The biggest crimes were those committed by businesses. Hotels tripled or quadrupled in price while grocers raised staple prices. Kerosene skyrocketed in value as people stood in lines for hours just to get a precious few gallons. In other words, capitalism operated like capitalism: maximum profit for themselves, maximum pain for the rest.
Eventually, we ran out of firewood. Early one morning I walked out to the woodshed and grabbed the last few logs. I didn’t know what I was going to do after that, but for a few hours I would have heat. Later that day a guy I knew from church came by and loaned me a kerosene heater. That night, I vividly remember warming up a bottle for our six-month-old girl.
We sat by candlelight and listened to the radio. Vince Jericho, a local right-wing talk show host, stayed on the air almost all day. He took calls from people in need and from those offering help. He was the only news we had for days, and it kept us sane during a time of local insanity. He was our lifeline to the outside world. I would never have expected a fascist to have a soul, but I guess you can’t look a gift horse in the mouth.
For twenty-three days we were without power. Twenty-three days I couldn’t sleep in my own bed or shower in my own house. We had to rely on the kindness of our friends for hot water because we had an electric hot water heater.
The day the world came back was glorious. Some guy from out of state, drawn to the area by the money disaster brings, hooked our house up to the grid and lights shone.

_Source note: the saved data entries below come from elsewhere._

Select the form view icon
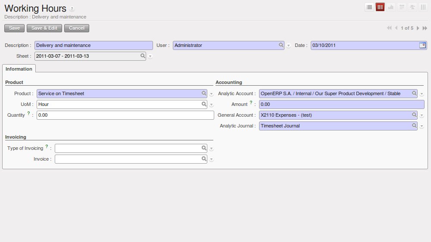The height and width of the screenshot is (242, 431). 380,7
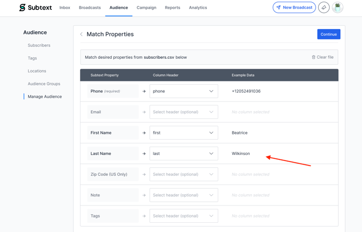The image size is (362, 232).
Task: Navigate to Audience Groups in sidebar
Action: [x=44, y=84]
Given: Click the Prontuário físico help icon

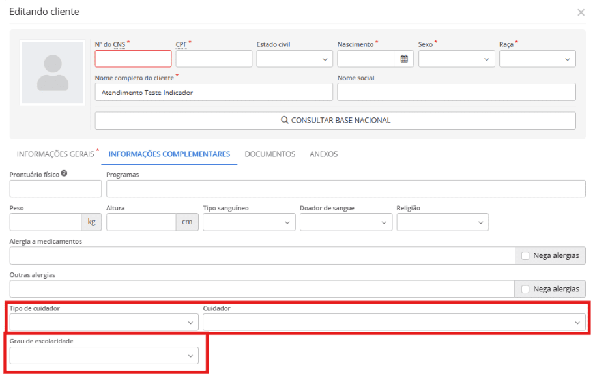Looking at the screenshot, I should point(65,174).
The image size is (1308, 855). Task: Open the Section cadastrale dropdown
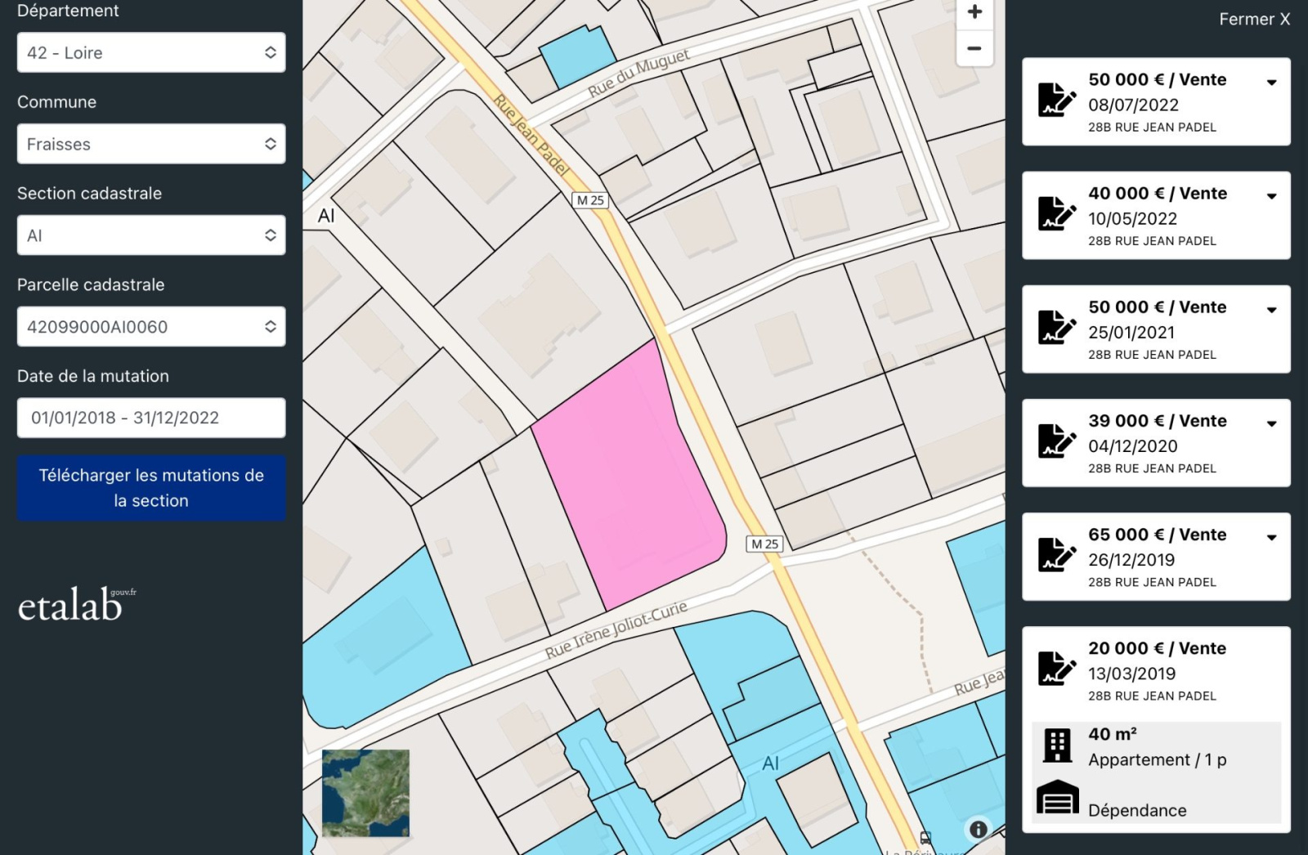151,235
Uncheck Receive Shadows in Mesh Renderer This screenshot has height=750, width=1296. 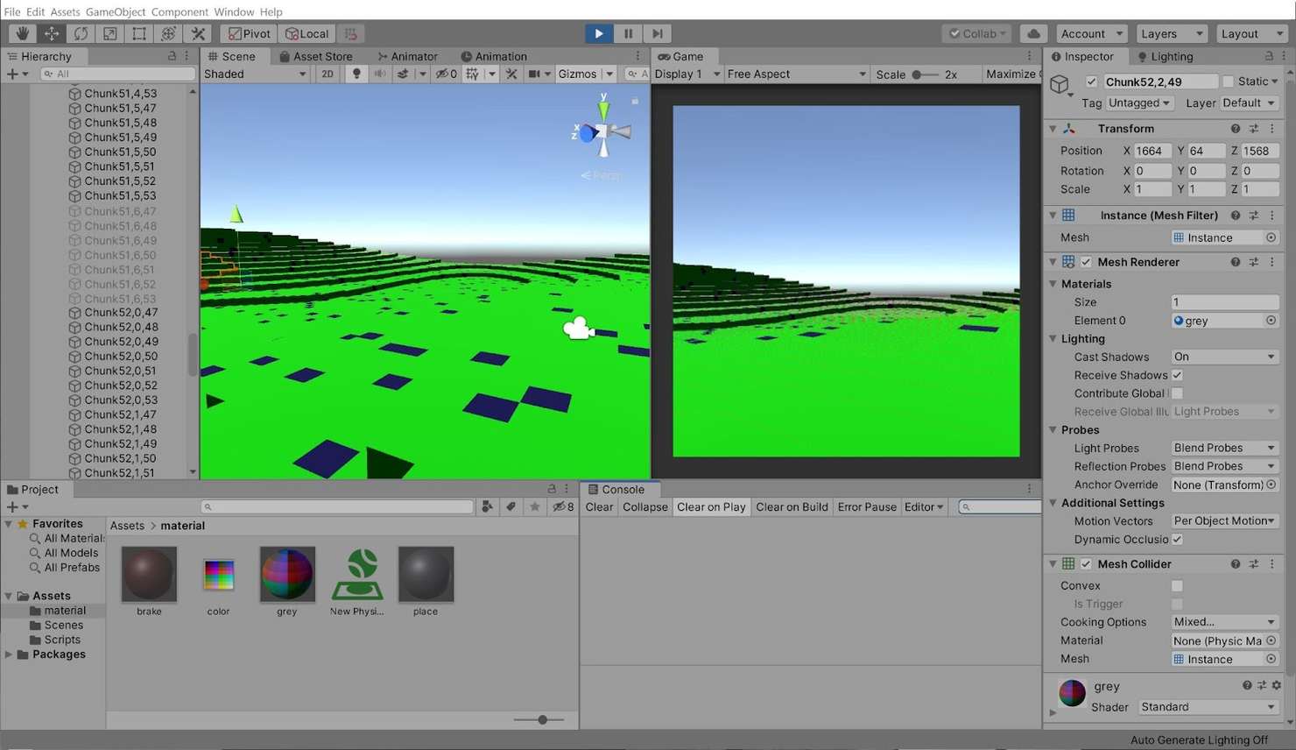coord(1177,375)
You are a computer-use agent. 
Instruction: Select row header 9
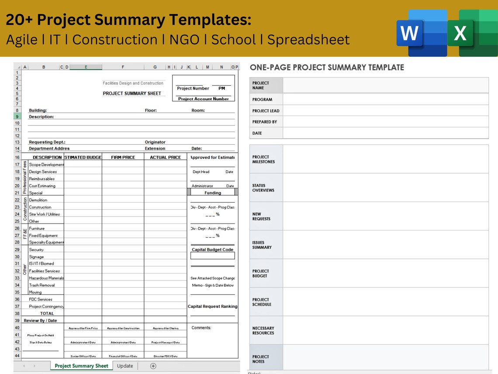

The furnace roared to life and brought life-preserving heat. Water warmed up and I took the best lukewarm shower I have ever experienced. Our landline phone worked again and we could communicate with the outside world. Our cellphones, batteries long since dead, could now recharge.
My story isn’t any more unique than yours. We’ve all faced crises, whether collective or individual. We’ve all suffered and had to do without. We’ve all felt as if the end of the world had come. And now we’re living in the post-apocalypse, in the aftermath of an earth-shattering event. But we made it through, mostly.
Sure, we have some new scars, but we’ve seen the possibility of a better world. Not a Lord of the Flies world, where we fight in the absence of law. No, a world of solidarity and mutual aid. A world of cooperation. A world that isn’t a zero-sum game.